Four years ago I started to look at making a piece about interconnectedness. I took two places I loved, the south east coast of England (I was living in Folkestone at the time) and India (I had visited and worked in the country several times since 1992) and started to look for connections. I discussed the project with a good friend and colleague, Vicky Long - we'd met in India on our gap years. She was working for Cape Farewell at the time so started to talk about climate change.
With British Council funding we were lucky to spend a month in Bengal collaborating with Kolkata based theatre company, Ranan. We worked together in a studio and more significantly visited the Sundarbans - the largest single tract of mangrove forest in the world, three hours south of Kolkata. The Sundarbans is on the frontline of sea level rise. There we experienced first hand the impact of climate change on the landscape and the community.
Many of the islands had eroded and in some cases disappeared. There had been significant migration out of the region; in the villages many children had been left without parents and local fishing and agricultural economies were collapsing. Predictions for 2050 put the whole of this region and its five million inhabitants at risk.
On returning to the UK I started to look at sea level predications for England. Talking to coastal management and sea level experts the revelation was that there will come a time where decisions will begin to be made to let communities go. Current coastal management decisions are based on the economic significance of an area. The most impoverished and vulnerable, as in India, may not be protected. There was the connection and the starting point.
Two actors, Tim Lewis plays a climate-induced migrant from the Sundarbans and Balvinder Sopal plays a woman from a coastal community whose house has been vacated and left to the sea, perform The Edge. The piece charts the story of the two from childhood (2015) through to adulthood (2035) culminating in their encounter on a beach in England. It offers two seemingly unrelated lives and highlights the threads between them.
The piece is about our future but most of the events explored are based on things that have already taken place - the decline of UK coastal communities, reports of migrants attempting to swim the English Channel, reconstruction of borders throughout Europe, climate induced migration, demands for climate induced migrants to be given refugee status, increases in cyclonic activity in the Bay or Bengal and weather events in the UK becoming more severe.
We're juggling a lot and the more we look at the problem the more complex the whole appears to be. With a layered performance style supported by a wonderful team of collaborators (composer Raymond Yiu; sound designer Helen Atkinson; designer James button; projection designer Will Duke; lighting designer Matt Haskins; creative associate Vicky Long and dancer Julie Cunningham): there's a lot to navigate. I'm hoping it will be the simplest, purest thing, much like the performance style of traditional story telling we saw in the Sundarbans.

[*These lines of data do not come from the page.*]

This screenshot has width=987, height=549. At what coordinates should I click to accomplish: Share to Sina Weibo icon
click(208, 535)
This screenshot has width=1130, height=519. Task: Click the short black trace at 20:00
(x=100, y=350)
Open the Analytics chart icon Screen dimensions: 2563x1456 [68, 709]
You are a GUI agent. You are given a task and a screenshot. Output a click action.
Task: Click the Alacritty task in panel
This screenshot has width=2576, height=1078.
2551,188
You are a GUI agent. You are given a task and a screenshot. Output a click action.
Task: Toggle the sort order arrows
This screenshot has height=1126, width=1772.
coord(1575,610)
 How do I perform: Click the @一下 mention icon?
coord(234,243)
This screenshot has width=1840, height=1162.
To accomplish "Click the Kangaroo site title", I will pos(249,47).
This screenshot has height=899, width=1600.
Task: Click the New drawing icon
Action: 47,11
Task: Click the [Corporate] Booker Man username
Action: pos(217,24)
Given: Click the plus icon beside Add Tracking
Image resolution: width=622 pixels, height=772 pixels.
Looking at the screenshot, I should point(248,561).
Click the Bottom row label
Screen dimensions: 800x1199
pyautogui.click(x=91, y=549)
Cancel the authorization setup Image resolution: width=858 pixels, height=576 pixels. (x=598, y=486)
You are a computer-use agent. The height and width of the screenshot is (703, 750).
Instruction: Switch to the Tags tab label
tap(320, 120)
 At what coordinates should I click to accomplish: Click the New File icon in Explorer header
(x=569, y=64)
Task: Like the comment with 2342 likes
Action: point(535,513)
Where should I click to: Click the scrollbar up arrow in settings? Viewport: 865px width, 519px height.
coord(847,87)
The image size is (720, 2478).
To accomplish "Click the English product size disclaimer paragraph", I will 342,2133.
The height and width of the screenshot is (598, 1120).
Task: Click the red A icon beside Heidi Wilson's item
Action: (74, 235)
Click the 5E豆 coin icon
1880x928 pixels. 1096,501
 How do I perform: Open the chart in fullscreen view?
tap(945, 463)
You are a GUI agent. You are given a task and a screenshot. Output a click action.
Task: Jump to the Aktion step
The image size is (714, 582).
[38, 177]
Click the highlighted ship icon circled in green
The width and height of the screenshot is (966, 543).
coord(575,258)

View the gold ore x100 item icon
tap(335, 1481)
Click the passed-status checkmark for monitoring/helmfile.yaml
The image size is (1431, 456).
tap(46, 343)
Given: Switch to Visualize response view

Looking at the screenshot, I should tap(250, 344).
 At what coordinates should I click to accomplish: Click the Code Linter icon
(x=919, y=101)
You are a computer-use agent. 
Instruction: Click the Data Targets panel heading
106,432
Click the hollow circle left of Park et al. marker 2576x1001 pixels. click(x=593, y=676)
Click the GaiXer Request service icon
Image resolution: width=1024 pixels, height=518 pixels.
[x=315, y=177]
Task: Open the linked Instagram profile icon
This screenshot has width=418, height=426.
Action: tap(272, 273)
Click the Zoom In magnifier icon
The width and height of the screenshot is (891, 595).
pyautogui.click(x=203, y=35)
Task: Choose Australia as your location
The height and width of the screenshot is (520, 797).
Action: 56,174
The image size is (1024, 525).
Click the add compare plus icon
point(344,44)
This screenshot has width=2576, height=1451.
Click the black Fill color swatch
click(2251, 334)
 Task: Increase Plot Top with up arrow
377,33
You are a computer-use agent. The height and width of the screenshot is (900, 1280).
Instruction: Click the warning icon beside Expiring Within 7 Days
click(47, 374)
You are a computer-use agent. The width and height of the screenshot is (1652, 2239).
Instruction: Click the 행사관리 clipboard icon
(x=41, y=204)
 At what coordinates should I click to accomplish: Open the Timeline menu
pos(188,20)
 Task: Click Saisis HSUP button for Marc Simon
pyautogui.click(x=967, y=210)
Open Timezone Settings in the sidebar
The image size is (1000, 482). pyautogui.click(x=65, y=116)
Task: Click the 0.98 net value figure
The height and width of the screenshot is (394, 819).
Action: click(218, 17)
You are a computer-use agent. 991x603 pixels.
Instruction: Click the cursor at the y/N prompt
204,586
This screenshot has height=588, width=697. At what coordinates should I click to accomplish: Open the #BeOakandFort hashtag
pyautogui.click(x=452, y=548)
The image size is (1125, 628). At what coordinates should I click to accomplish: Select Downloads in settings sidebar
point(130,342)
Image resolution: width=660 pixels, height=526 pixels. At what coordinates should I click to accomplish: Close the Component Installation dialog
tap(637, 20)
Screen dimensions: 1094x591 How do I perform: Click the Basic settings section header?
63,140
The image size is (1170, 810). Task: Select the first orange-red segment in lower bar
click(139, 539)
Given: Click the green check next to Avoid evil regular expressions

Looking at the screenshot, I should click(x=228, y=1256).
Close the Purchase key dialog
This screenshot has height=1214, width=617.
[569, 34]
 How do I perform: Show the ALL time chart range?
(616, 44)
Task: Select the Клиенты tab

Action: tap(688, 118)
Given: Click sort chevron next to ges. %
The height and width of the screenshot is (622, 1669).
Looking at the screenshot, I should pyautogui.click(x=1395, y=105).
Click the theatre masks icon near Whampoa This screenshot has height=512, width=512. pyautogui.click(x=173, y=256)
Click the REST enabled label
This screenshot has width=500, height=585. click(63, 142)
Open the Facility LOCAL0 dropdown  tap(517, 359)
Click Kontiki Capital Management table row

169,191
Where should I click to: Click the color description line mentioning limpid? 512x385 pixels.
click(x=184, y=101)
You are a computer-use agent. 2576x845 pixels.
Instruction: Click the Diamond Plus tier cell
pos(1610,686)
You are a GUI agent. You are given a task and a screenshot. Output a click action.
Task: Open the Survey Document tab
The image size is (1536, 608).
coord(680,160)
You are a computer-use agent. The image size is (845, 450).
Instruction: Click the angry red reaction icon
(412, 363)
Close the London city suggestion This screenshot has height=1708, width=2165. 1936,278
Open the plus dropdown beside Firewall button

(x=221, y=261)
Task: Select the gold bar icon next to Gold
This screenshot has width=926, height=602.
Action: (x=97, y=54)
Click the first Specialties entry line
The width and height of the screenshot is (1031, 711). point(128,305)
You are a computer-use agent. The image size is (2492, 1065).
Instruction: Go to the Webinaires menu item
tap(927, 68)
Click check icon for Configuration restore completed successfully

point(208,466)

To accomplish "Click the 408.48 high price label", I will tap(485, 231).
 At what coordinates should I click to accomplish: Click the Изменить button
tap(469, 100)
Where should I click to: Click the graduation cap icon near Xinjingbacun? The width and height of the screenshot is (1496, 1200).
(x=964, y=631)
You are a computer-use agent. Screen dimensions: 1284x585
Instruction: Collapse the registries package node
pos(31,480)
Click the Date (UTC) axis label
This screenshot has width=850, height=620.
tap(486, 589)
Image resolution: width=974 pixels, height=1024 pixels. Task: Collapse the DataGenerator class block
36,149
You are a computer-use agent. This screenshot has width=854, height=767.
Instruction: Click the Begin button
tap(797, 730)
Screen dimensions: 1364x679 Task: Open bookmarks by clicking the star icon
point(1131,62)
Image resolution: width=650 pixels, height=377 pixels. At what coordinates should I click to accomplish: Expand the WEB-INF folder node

The touchstones of the piece are the current refugee crisis and a question; 'in what way do I want our audiences to feel different after experiencing this?' We want them to look at their environment anew and to take a collective responsibility for the vulnerable that will be displaced by climate change and its affects over the coming decades. Many argue that the catalyst for the Syrian conflict was climate change and we are already seeing the reality of climate induced migration.